While all the old favourites are here – Daisy Makeig-Jones and her dazzling lustreware “In Fairyland All Things Are Possible”, Clarice Cliff, Susie Cooper, Eric Ravilious, Keith Murray and Jessie Tait, and one or two perhaps not so well known, like John Clappison of Hornsea Pottery and Eric Slater for Shelley, a number of important names are absent from this rollcall of ceramics designers who broke the mould.

Not in is Sally Tuffin and also for Poole there is no mention of the remarkable and collected designs of Janice Tchalenko and Anita Harris, though Tony Morris is here. Perhaps most startlingly of all is the omission of Enid Seeney, who for Ridgway Potteries in 1955 created the best known design of the 1950s, an icon of its period, the Homemaker tableware range, with its whizzy black
and white design of spindly plantstands, boomerang-shaped tables and Robin Day’s famous reclining armchair.

Not in is Michael Hunt of the top ceramic designer firm, the Queensberry Hunt Partnership, Roger Michelle and his innovative 1970s walking teapot and saucer, Judith Onions and her 1960s reawakening of Cornishware, the Caiger-Smiths. Absent is Albert Hallam and his 1950s gravity-defying range of wavy-edged, tripod-footed asymmetrical bowls and vases for Beswick, the most famous design for which was the hand-painted zebra-striped pattern designed by Jim Hayward – not in – and inspired by the great Jessie Tait’s more restrained Zambezi design for Midwinter.

Data:
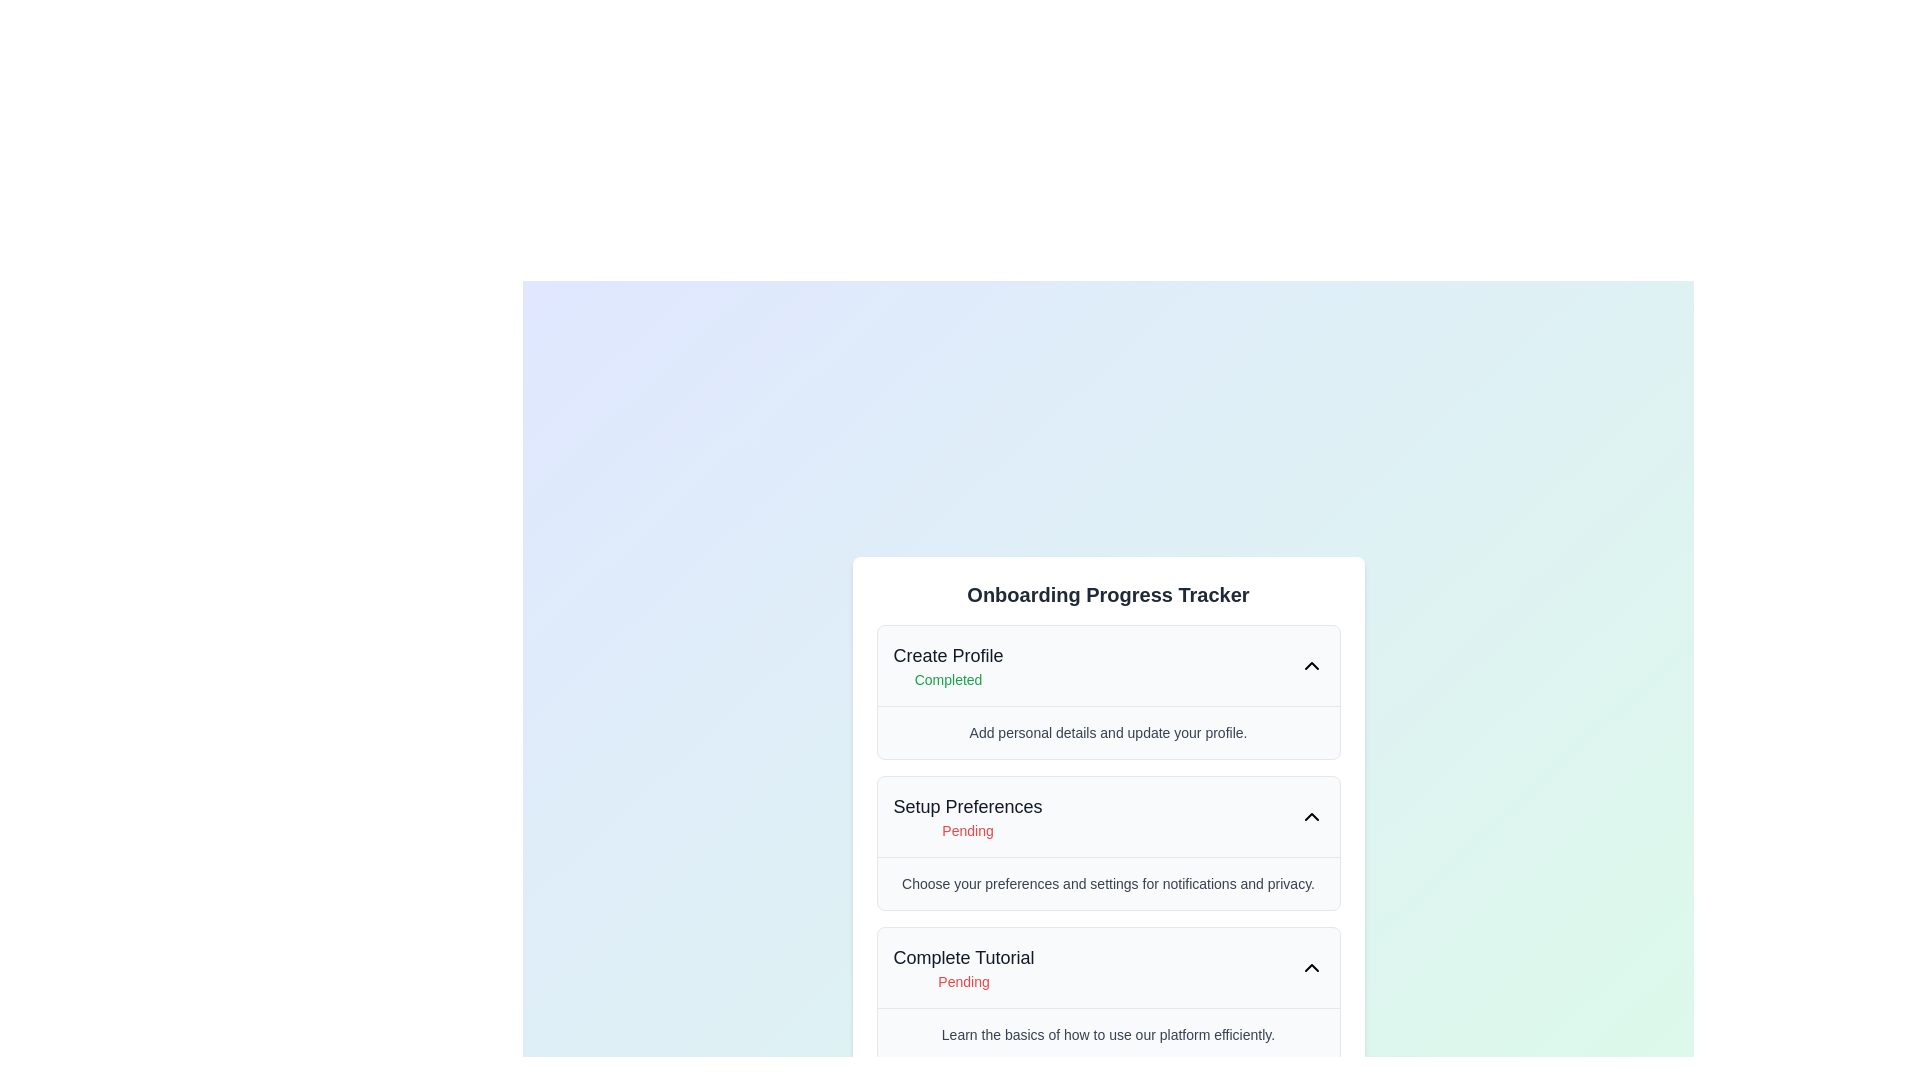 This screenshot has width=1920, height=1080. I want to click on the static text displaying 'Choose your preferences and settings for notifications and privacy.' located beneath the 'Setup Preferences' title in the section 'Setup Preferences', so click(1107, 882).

--

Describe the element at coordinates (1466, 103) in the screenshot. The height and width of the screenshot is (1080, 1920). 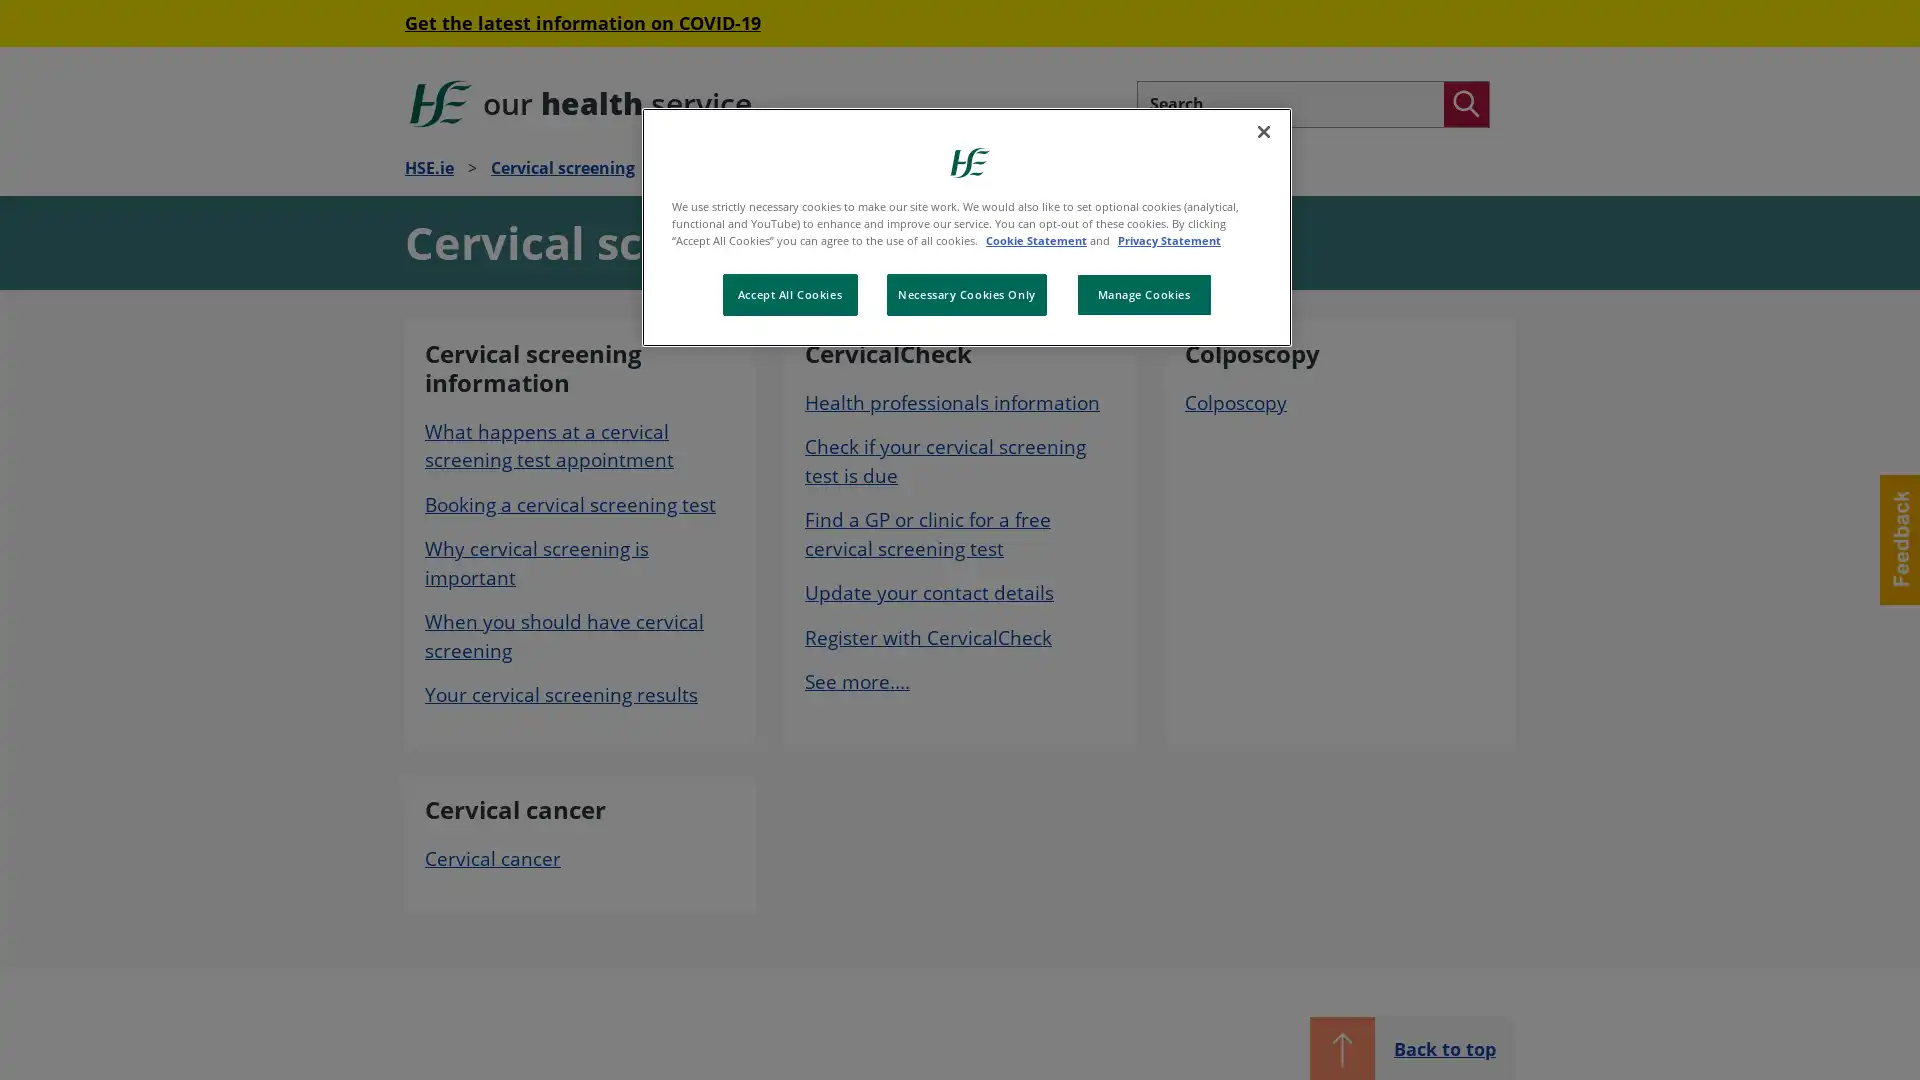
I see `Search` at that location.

==

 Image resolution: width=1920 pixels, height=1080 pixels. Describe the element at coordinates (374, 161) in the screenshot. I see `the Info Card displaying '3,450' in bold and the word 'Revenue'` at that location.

Written tasks:
A) In the passage on ceramics designers, why does the writer call the omission of Enid Seeney the most startling of all? Answer in one to three sentences.
B) Please pick up the passage on ceramics designers after its final sentence and carry it on.

Replies:
A) Seeney created the Homemaker tableware range for Ridgway Potteries in 1955. The writer calls it the best known design of the 1950s and an icon of its period, so leaving out its designer stands out above the other gaps.

B)
The author of Susie Cooper Ceramics – A Collector’s Guide and a big Cooper fan, Andrew Casey’s book seems to have a very narrow focus on his chosen 20th century designers about whom much is already known. One feels these designers are his own personal favourites. With not one born after 1937, new-name important young designers of the late 20th century whose contemporary work is now sought by the sharply design-conscious – take a look at Nick Munro’s classic 2001 collection for Wedgwood – don’t get a look-in.

An opportunity missed, I feel, but nevertheless a good all-in-one reference source on some of the 20th century’s most famous ceramic designers.